TASK TO COMPLETE
Search the data below for the word "computer" and report how many lines contain it, with no added words.

Source data
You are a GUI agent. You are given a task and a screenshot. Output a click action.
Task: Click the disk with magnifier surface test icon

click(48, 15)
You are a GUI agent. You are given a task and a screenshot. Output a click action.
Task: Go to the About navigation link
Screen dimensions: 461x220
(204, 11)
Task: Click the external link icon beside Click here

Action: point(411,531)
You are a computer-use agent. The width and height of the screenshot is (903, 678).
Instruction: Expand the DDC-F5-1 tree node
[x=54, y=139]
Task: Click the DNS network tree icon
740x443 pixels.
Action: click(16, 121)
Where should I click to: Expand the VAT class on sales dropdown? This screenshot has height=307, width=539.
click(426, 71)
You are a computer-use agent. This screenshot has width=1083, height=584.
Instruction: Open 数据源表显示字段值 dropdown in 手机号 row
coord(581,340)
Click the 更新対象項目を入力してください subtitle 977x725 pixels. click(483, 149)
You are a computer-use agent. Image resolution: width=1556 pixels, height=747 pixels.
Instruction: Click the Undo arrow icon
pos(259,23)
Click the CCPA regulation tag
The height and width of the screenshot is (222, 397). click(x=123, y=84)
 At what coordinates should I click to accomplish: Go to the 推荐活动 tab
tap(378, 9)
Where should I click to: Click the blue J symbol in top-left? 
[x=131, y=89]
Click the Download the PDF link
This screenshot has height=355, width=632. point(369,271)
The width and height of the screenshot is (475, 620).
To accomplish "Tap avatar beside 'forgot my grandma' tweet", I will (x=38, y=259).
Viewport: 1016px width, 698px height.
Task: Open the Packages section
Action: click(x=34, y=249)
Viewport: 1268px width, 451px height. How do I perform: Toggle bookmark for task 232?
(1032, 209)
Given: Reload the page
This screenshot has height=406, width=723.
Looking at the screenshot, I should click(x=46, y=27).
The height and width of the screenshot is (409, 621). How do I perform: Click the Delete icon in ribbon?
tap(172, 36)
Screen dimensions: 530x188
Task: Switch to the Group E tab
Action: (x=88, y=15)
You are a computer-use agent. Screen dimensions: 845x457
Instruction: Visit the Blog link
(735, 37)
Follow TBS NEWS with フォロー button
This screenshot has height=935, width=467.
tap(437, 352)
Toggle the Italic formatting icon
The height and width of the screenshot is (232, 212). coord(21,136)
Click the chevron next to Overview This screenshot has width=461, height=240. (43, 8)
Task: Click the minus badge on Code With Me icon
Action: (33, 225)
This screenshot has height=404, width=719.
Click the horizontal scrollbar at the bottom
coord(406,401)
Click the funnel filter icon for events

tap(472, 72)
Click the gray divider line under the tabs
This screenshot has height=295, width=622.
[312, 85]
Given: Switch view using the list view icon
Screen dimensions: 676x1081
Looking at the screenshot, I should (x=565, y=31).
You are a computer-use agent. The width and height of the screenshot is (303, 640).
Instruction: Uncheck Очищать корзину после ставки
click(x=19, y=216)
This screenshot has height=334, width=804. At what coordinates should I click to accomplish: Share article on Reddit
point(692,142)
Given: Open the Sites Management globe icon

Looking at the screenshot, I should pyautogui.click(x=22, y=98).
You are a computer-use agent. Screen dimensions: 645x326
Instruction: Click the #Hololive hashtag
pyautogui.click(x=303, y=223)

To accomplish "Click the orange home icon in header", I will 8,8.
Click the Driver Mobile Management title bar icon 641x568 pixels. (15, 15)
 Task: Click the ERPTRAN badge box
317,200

SOLUTION
6